Do these gravestones look a bit unfamiliar to you? I like to think of them as a way of merging a little bit of the old ways with the new. My father, James Hoyt Mullins, was an avid genealogist and had traced his family roots into Scotland and Ireland, (among other locales), and was particularly fascinated by his Celtic culture. One particular aspect of that culture was the tradition of building a "cairn."

King Orry’s Grave, Laxley
All Photographs © David Ratcliffe

My research on cairns however, proves to go back further into history than my father knew. Cairn graves were built on the Finnish coastline during the Bronze Age. Amazing isn't it?

A cairn by Webster's Dictionary definition is a conical heap of stones built as a monument or a landmark. Similarly, Ireland and Scotland's landscape is dotted with many cairns such as the one at Laxley, all erected for a particular reason. One such cairn that still exists today is King Orry's Grave, in Laxley.

We knew my father cared enough to build his father a unique monument so we felt that he would also want something just as unique for himself. My brothers have told me that this was a special time for them, working and laboring over Dad's grave, erecting a monument for him. It gave them time to come to terms with his death and his life. It also gave them a chance to build something to honor the life that he lived.

It was the best and yet the most difficult task they have ever had to finish. We have often wondered how Dad felt while he and his brothers built their father's cairn. Probably the thoughts that came to their minds while laboring over their father's cairn were similar to my brothers as they did the same. This is just one more link in the chain of life.

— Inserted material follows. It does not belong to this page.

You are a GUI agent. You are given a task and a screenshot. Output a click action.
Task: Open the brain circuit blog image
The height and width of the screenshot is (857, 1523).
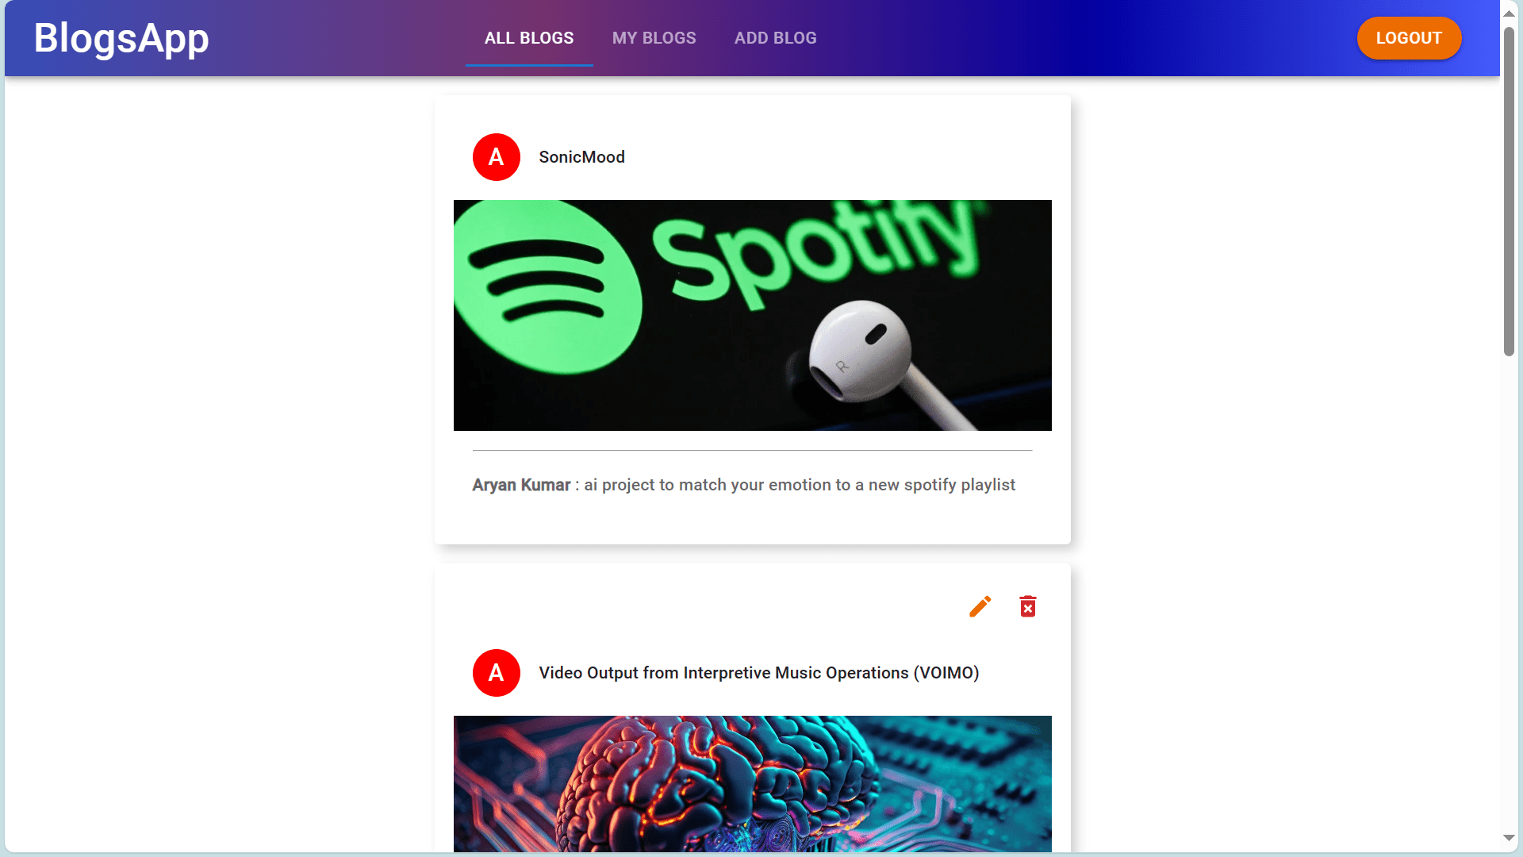click(753, 784)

We also had a bronze plaque fashioned with my father's name, birth and death date and a quote placed on the front. The quote states "A man of the mountains, A man for God." We also had our favorite picture of him, engraved, by laser, on the side. This picture was a charcoal drawing of my father in his mountain man attire; a linsey-woolsey shirt, fringed pants, powder horn, tri-corn hat, and holding a Kentucky Mountain Long Rifle, or more commonly known as a muzzle loader.

My father often traveled to various places and spoke to groups about these mountains, and the people who settled here and made them home. He wore an eye-patch, which made him look like the "mountain-man" he so often portrayed. While at the young age of 21, a muzzle loader he owned, blew up in his face, causing irreparable damage to his eye. The eye-patch was just one more fascinating aspect of my father's life. Although blind in one eye, he never considered that he was disabled in any way.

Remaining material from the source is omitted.